The above simulation results show that the antenna of the present invention can realize broadband stable high-gain end-fire under the premise of ensuring broadband matching.

The above description is only a preferred example of the present invention, and does not constitute any limitation to the present invention. Obviously, for those skilled in the art, after understanding the content and design principles of the present invention, it is possible to use the principles and structures of the present invention. In the case of , various amendments and changes in form and details are made, such as changes in various parameters of the antenna structure.

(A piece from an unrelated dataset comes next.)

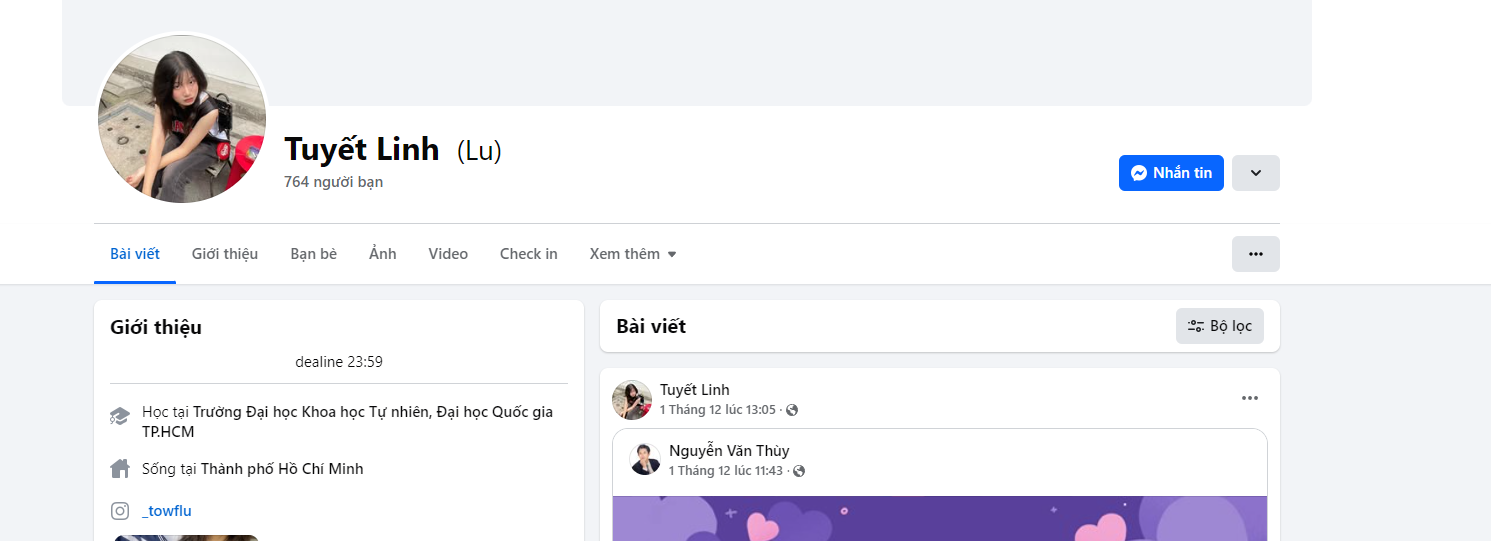Click the Messenger icon on Nhắn tin button
Viewport: 1491px width, 541px height.
1138,173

However, these amendments and changes based on the idea of the present invention are still within the protection scope of the claims of the present invention.

Claims (7)

1. a kind of sparse type dielectric-rod antenna based on 3D printing, including dielectric rod (1) and printing log-periodic antenna (2), institute The printing log-periodic antenna (2) stated is by upper metal layer (2.1), lower metal layer (2.2), medium substrate (2.3) and metallizes Hole (2.4) composition；One end of the dielectric rod (1) and printing log-periodic antenna (2) spoke side by support construction (3) and Screw (5) is connected, it is characterised in that:

It is periodically respectively equipped with M air groove (1.1) and N number of airport (1.2) on the cross section of the dielectric rod (1), In, M >=6, N >=6, M, N are positive integer, and each air groove (1.1) and airport (1.2) are located at the dielectric rod (1) In outer edge and cross section, and the center of the central distribution axis of the air groove (1.1) and airport (1.2) and dielectric rod (1) Axis overlaps.

2. a kind of sparse type dielectric-rod antenna based on 3D printing according to claim 1, which is characterized in that the sky Air drain (1.1) rotates distribution with the central axis of dielectric rod (1), wherein the number of air groove (1.1) is expressed as 6~15.

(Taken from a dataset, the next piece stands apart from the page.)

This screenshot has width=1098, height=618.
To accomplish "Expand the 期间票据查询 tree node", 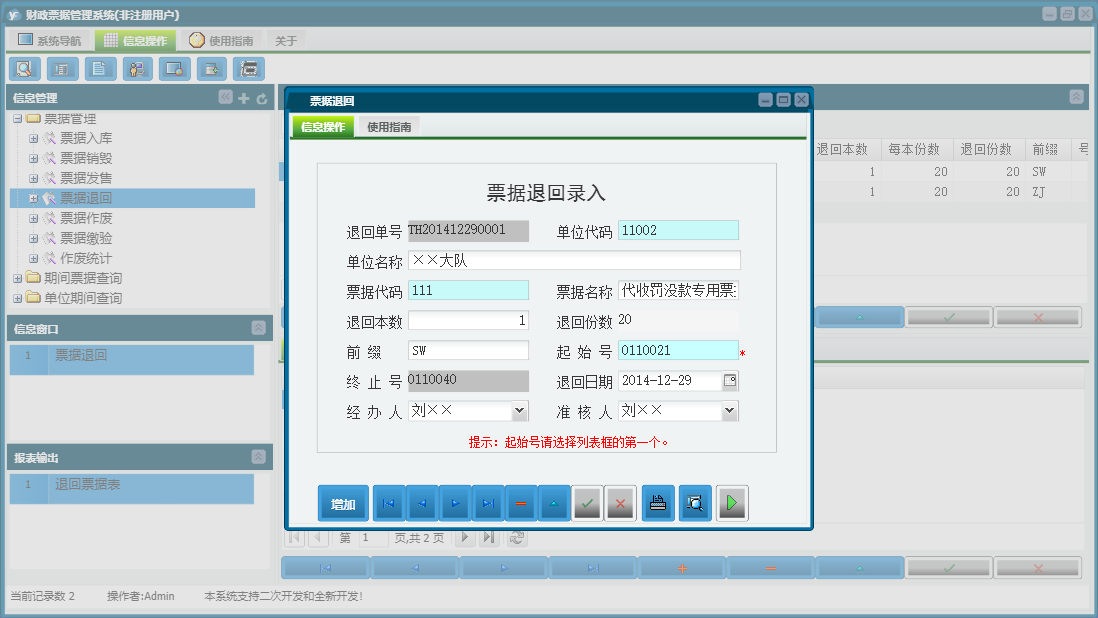I will coord(17,278).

3. a kind of sparse type dielectric-rod antenna based on 3D printing according to claim 1, which is characterized in that the sky Stomata (1.2) rotates distribution with the center of dielectric rod (1), wherein the number N of airport (1.2) is expressed as 6~15.

4. a kind of sparse type dielectric-rod antenna based on 3D printing according to claim 1, which is characterized in that Jie The radius R3 of matter stick (1), wherein R3 is expressed as 5~7mm.

5. a kind of sparse type dielectric-rod antenna based on 3D printing according to claim 1, which is characterized in that the sky The radius of air drain (1.1) and airport (1.2) away from dielectric rod (1) center is R1 and R2, wherein R1 is expressed as 4~5.5mm, R2 It is expressed as 2.5~3.5mm.

6. a kind of sparse type dielectric-rod antenna based on 3D printing according to claim 1, which is characterized in that the sky The cross sectional shape of air drain (1.1) is rectangle, wherein rectangle width T1 is expressed as 1.3~2.5mm；The section shape of airport (1.2) Shape is rectangle, wherein rectangle width T2 is expressed as 0.45mm~1.3mm.

7. a kind of sparse type dielectric-rod antenna based on 3D printing according to claim 1, which is characterized in that Jie The material relative dielectric constant of matter stick (1) is 2.4~3.5.